= WORK INSTRUCTION 1 =
In the comment on circumcision, what does the writer call circumcision?
= WORK INSTRUCTION 2 =
From the comment on circumcision, copy the stretch from "It'd probably be" through "of that disease.".

It'd probably be best to consider it as missing a piece of an organ rather then a whole one.  But as you said that is neither here nor there. 


I should probably state once again that I'm not advocate for circumcision to children.  I consider it an aesthetic body modification.  Nothing more, nothing less.  Just the other day I read on Google News a blurb about circumcision protecting women from HPV.  My stance however remains unchanged.  I think we'd do better as a species to vaccinate against HPV rather then argue for circumcision as a logical argument to stop the spread of that disease.


You could very well be right.  I personally believe however that the vilification of sexuality due to religion has led to people not seeking as much pleasure as possible in sex.  Christianity has a sordid history of dismissing sexual pleasure as sinful, and given the state of religion in the US I do believe it plays a role.  I'm curious to know though if the pain can be mitigated by using lube, in your opinion.  Because I'm assuming the pain boils down to the circumcised penis being dryer then one that isn't.  Now being a male I've very little if any understanding of female pleasure in sex.  I don't know if it's just as much psychological as it is for me, or if it is more physical in the sense that certain stimulation needs to occur for an orgasm to happen.

= RECORDED DATA =
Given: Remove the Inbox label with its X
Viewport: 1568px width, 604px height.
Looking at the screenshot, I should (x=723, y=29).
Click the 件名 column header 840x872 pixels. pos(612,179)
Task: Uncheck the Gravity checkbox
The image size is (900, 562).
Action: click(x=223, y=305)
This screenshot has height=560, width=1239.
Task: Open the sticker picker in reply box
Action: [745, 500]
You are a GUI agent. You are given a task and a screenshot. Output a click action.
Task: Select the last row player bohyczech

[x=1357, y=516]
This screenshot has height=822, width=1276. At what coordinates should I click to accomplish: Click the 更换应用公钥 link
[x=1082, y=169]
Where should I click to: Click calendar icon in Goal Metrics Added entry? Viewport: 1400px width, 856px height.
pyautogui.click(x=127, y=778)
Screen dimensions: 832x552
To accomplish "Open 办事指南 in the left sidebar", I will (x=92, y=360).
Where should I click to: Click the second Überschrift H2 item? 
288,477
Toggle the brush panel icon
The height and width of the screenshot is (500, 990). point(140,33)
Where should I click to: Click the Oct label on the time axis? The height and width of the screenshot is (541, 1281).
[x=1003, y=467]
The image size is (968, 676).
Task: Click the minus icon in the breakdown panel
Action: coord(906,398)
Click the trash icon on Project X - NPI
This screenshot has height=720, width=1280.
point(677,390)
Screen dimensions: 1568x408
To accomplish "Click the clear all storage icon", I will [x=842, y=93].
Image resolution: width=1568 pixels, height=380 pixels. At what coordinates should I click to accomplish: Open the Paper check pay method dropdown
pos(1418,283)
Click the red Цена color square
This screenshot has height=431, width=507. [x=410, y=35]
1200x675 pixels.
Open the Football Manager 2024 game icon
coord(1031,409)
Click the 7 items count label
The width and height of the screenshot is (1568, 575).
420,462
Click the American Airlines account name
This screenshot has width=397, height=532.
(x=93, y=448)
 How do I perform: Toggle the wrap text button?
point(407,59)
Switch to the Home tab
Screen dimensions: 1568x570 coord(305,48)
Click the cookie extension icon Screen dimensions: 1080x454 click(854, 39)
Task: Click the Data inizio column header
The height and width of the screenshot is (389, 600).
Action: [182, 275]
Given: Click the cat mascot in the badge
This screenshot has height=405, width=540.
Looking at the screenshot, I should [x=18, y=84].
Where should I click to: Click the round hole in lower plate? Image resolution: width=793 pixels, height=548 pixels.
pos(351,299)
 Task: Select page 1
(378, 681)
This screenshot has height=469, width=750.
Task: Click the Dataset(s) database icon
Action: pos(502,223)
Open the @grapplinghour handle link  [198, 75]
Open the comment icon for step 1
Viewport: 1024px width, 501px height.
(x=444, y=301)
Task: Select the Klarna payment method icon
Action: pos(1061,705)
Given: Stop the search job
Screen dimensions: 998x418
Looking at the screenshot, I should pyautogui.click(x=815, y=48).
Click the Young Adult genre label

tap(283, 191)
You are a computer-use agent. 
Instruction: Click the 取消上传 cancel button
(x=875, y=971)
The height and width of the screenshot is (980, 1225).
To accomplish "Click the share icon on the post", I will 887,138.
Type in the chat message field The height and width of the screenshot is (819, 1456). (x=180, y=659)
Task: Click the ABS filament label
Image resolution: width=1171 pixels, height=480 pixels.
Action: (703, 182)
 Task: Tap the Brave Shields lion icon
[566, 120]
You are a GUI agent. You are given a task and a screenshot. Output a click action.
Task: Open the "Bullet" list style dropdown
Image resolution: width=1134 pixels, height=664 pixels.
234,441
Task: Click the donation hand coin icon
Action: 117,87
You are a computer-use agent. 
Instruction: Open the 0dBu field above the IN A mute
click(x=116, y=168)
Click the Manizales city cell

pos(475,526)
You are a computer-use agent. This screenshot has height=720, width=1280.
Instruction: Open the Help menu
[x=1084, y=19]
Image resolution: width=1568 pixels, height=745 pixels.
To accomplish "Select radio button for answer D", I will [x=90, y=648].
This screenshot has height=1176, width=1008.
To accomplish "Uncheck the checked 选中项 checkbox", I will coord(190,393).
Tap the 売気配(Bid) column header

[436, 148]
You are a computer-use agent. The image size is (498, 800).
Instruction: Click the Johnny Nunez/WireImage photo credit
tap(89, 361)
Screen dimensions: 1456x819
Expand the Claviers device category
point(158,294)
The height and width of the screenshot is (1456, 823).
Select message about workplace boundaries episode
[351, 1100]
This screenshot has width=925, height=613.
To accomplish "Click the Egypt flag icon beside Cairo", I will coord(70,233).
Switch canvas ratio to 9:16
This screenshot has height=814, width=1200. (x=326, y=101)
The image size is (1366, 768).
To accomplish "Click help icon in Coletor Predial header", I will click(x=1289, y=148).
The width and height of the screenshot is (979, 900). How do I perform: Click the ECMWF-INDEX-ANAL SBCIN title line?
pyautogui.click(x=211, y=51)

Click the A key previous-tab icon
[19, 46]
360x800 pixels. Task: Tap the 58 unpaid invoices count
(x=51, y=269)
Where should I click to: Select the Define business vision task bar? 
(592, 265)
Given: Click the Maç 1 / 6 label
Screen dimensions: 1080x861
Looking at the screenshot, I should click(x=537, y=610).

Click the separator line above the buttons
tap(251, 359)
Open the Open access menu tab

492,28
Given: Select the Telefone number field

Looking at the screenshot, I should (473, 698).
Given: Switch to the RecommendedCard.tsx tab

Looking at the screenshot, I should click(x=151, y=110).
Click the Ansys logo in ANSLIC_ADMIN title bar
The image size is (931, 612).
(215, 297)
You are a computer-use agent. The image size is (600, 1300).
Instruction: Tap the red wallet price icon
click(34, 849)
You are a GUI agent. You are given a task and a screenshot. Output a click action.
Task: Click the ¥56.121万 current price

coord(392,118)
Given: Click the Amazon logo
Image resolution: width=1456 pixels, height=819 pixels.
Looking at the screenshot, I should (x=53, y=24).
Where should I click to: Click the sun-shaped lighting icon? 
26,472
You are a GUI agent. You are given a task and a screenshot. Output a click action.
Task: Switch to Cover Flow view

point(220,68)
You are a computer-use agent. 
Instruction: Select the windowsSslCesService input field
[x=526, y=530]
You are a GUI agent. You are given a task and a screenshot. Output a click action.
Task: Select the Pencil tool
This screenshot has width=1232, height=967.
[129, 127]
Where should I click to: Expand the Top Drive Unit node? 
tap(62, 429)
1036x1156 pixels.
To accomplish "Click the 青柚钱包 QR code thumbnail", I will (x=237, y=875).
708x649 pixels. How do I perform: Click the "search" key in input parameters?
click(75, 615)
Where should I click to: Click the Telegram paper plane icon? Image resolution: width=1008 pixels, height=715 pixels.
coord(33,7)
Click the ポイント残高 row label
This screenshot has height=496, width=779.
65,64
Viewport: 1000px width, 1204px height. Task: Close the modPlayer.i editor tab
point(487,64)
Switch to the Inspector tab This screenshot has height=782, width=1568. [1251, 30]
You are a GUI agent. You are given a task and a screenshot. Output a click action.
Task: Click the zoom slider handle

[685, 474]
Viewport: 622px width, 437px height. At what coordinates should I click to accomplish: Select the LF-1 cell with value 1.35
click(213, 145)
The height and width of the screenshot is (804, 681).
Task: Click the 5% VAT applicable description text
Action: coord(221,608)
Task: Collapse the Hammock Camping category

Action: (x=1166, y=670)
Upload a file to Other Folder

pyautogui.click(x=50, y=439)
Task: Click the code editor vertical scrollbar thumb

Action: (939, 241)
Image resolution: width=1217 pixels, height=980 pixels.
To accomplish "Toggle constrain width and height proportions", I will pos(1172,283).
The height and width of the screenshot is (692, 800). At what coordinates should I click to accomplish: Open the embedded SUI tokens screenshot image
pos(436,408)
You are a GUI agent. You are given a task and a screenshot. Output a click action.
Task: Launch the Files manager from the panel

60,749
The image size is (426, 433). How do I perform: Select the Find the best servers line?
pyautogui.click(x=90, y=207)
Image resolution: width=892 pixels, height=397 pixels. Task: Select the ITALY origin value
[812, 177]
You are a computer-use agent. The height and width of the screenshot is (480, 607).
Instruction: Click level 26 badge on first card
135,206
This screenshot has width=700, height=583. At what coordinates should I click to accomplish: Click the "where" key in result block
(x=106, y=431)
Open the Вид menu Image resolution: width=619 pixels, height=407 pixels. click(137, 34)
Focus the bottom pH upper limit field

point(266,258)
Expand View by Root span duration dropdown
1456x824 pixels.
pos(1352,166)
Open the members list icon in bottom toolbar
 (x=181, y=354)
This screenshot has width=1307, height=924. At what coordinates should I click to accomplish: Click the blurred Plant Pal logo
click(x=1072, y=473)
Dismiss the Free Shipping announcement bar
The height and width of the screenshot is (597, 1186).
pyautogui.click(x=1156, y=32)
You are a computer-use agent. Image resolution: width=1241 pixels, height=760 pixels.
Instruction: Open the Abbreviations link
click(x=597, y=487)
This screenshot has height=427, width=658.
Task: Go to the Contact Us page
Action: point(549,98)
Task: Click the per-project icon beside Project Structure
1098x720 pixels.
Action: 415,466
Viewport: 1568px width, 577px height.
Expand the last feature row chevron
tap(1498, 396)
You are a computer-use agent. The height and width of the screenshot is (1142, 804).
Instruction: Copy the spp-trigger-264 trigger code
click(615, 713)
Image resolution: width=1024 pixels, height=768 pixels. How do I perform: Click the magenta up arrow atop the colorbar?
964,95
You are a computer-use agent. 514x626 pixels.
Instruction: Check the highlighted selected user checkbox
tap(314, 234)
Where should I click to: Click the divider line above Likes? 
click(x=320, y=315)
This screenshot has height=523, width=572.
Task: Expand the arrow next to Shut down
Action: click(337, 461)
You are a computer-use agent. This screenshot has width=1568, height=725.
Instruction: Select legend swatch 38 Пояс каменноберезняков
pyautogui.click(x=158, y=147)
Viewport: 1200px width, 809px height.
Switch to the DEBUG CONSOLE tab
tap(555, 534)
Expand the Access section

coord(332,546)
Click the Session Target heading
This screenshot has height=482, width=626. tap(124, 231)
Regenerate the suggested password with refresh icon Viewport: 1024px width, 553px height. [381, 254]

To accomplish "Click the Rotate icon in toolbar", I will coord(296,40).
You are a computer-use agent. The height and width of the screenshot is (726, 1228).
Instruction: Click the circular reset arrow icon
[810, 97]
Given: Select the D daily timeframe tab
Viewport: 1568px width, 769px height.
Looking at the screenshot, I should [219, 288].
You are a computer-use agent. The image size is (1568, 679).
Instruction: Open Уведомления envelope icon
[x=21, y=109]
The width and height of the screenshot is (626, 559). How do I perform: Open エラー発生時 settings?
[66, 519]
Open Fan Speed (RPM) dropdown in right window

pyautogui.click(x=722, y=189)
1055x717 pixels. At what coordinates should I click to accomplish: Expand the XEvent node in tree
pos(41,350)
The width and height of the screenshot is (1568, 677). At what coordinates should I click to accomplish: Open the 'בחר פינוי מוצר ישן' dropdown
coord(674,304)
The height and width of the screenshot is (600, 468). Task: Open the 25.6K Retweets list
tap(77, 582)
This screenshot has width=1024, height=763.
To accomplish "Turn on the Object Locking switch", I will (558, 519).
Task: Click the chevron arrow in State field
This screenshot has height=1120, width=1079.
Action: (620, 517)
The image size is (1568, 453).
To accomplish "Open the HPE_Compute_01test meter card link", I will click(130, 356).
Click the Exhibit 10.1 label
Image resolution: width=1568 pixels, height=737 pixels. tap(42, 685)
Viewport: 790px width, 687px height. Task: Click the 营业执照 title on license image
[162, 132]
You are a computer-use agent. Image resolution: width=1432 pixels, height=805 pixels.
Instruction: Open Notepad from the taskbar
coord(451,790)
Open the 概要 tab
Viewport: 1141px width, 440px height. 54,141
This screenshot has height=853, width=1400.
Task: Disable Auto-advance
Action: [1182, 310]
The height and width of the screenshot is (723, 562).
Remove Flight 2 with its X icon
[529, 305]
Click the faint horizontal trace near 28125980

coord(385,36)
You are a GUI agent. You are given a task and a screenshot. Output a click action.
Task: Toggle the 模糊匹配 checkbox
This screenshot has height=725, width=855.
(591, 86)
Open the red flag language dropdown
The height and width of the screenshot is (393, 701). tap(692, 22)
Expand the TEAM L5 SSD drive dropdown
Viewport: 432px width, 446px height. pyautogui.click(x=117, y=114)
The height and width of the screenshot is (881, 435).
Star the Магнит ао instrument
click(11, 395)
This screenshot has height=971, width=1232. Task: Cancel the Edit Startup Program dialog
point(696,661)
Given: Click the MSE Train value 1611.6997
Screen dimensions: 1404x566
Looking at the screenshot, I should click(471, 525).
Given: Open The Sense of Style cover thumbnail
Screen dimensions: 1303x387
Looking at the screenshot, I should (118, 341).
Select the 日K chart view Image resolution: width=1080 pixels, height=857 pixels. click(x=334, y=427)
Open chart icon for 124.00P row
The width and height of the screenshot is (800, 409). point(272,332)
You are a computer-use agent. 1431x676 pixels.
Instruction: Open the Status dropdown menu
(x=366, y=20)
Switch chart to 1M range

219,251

= EXERCISE RESULT 1 =
An aesthetic body modification.

= EXERCISE RESULT 2 =
It'd probably be best to consider it as missing a piece of an organ rather then a whole one.  But as you said that is neither here nor there. 


I should probably state once again that I'm not advocate for circumcision to children.  I consider it an aesthetic body modification.  Nothing more, nothing less.  Just the other day I read on Google News a blurb about circumcision protecting women from HPV.  My stance however remains unchanged.  I think we'd do better as a species to vaccinate against HPV rather then argue for circumcision as a logical argument to stop the spread of that disease.